To be done => Copy the items word for word from the start through the line containing "Action: click(x=165, y=103)", including that line.

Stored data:
§

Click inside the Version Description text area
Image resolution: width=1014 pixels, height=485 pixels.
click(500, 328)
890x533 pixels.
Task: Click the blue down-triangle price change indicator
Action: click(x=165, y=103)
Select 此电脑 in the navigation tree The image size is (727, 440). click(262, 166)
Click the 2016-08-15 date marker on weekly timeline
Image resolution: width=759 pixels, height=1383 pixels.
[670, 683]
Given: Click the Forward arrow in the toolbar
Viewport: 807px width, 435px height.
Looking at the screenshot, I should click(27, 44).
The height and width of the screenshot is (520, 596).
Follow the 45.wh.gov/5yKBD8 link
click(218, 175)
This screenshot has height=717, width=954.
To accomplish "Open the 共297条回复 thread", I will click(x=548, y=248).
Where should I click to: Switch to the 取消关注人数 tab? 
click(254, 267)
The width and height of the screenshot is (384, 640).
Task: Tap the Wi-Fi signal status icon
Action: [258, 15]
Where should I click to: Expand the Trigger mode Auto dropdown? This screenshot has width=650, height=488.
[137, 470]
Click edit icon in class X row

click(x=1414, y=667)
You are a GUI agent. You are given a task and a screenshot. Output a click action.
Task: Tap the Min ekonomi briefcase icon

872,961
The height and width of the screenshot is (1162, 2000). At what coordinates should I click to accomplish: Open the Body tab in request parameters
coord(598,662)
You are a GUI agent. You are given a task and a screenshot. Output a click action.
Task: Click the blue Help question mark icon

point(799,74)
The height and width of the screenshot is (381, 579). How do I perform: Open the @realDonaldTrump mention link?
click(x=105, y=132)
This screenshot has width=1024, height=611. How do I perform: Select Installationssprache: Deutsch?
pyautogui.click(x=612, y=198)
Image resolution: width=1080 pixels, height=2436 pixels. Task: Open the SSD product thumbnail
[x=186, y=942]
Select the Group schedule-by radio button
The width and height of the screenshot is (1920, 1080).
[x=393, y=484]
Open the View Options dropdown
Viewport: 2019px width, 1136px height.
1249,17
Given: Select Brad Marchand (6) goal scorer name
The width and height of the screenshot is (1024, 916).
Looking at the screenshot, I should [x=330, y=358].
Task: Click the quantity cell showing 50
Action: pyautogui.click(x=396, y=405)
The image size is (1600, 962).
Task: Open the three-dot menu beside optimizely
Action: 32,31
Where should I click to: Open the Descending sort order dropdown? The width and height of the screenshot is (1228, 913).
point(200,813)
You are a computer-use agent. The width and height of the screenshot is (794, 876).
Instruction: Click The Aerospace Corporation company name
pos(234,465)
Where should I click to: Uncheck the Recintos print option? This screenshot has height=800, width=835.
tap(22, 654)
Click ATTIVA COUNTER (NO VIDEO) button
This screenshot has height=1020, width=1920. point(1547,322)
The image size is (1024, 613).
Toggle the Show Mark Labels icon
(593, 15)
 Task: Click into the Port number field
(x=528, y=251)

§

Written solution =>
Click inside the Version Description text area
Image resolution: width=1014 pixels, height=485 pixels.
click(500, 328)
890x533 pixels.
Task: Click the blue down-triangle price change indicator
Action: click(x=165, y=103)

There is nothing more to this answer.